Here's Why Your Hand Sanitizer Suddenly Smells So Bad

This really is the land of opportunity. Take hand sanitizer, for instance. Back in 2019 (remember 2019?), the product showed up here and there. You'd see a few folks who, let's be honest, were working on some issues related to germophobia and possibly agoraphobia and possibly inspired some of the subplots on Monk. Touch a door handle, out comes the wee bottle, squirt, rub, anxiety is alleviated for the moment. Maybe in a retail setting there'd be some by the cash register (and clerks no doubt thinking to themselves, "I have no idea where your debit card has been"). But not as ubiquitous as, say, facial tissue, or even a disposable coffee cup.

- **ENTRIES SHOWN**
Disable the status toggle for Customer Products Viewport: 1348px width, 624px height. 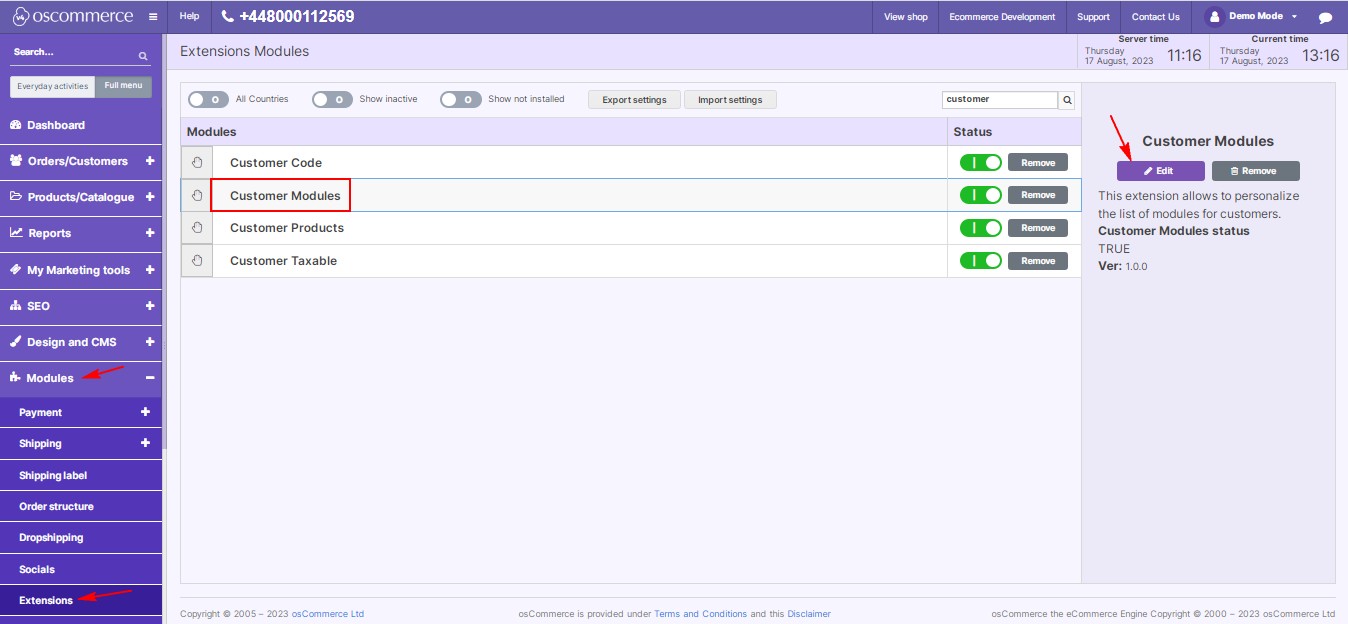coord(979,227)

* * *

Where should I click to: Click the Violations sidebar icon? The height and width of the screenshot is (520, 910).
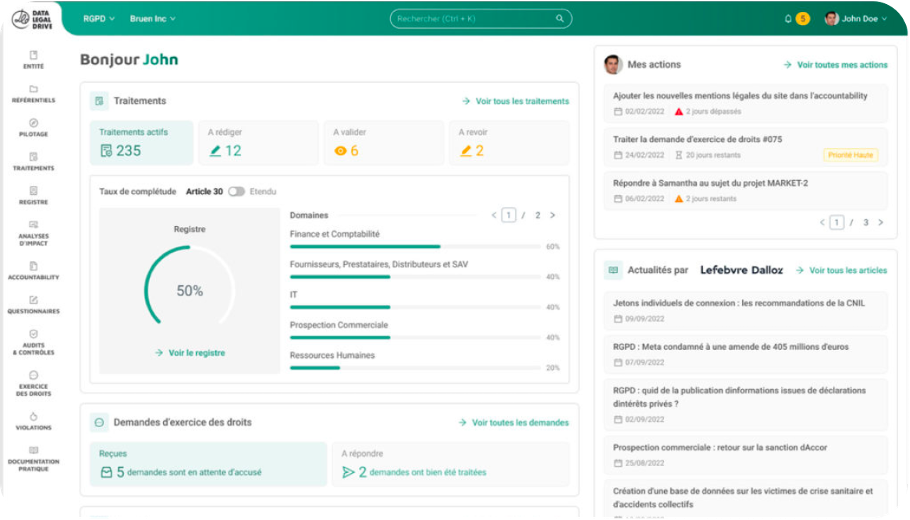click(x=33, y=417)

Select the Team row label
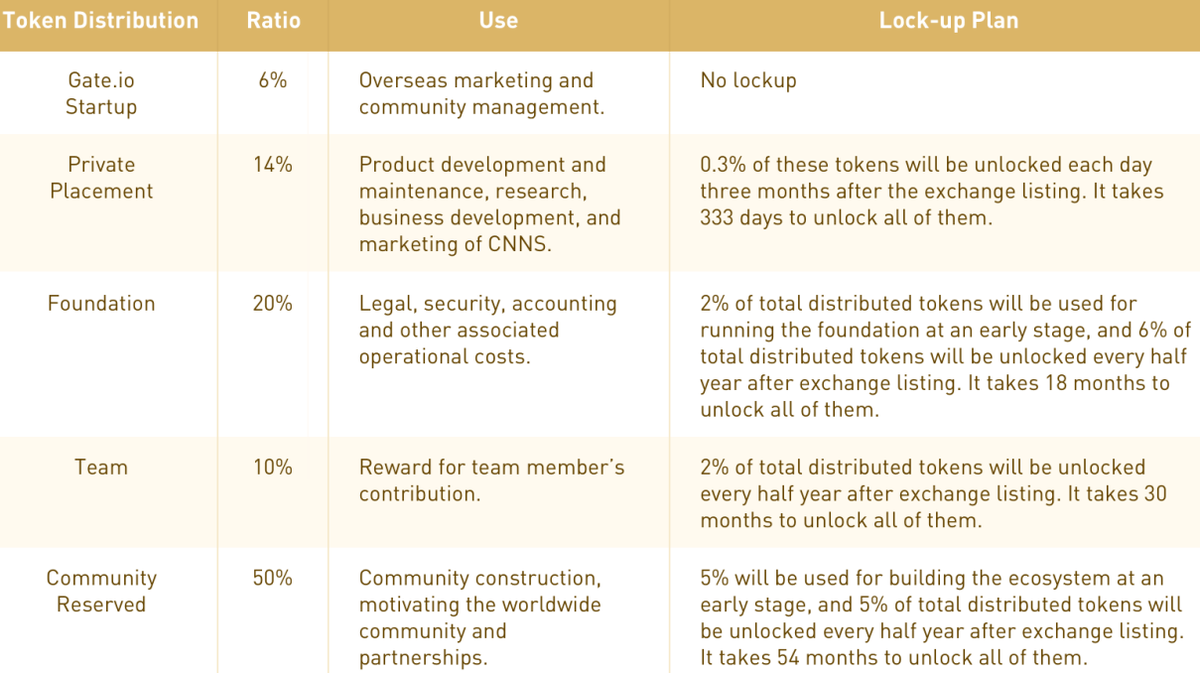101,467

- **REQUIRED TASKS**
1. Reproduce word for word the passage of the hand sanitizer article from "This really is" up to and including "disposable coffee cup.".
2. Write the next part of the hand sanitizer article, continuing after its last sentence.

- **ANSWERS TO THE EXERCISE**
1.
This really is the land of opportunity. Take hand sanitizer, for instance. Back in 2019 (remember 2019?), the product showed up here and there. You'd see a few folks who, let's be honest, were working on some issues related to germophobia and possibly agoraphobia and possibly inspired some of the subplots on Monk. Touch a door handle, out comes the wee bottle, squirt, rub, anxiety is alleviated for the moment. Maybe in a retail setting there'd be some by the cash register (and clerks no doubt thinking to themselves, "I have no idea where your debit card has been"). But not as ubiquitous as, say, facial tissue, or even a disposable coffee cup.

2.
And then it was 2020, and there was stuff in the air and on surfaces, and masks, and hand sanitizer. Everywhere. Shortages, at first. (Panic buying hand sanitizer and bathroom tissue. Honestly, people....) Some of it's scented, some of it isn't, some works better than others, but now, besides being everywhere, odds are your hand sanitizer stinks. No, not the situation (though that's true, if you equate "this stinks" with "this is inconvenient") — the product. And yes, there's a reason.

First off, hand sanitizer is good, but soap and water are better, says the U.S. Food and Drug Administration (FDA). You don't even have to use antibacterial soap — wash for 20-ish seconds, rinse, repeat as necessary. When you're out and about, that's a little tougher; hence, hand sanitizer.

Soap and water work better anyway

It's basically some form of alcohol (or even a couple of them) which, as we all know, kills germs, suspended in a delivery substance like gel or foam. When the pandemic started, there was an understandable (but inconvenient) rush on hand sanitizer. Stocks are back up in many places, but people are finding that their sanitizer isn't what it used to be.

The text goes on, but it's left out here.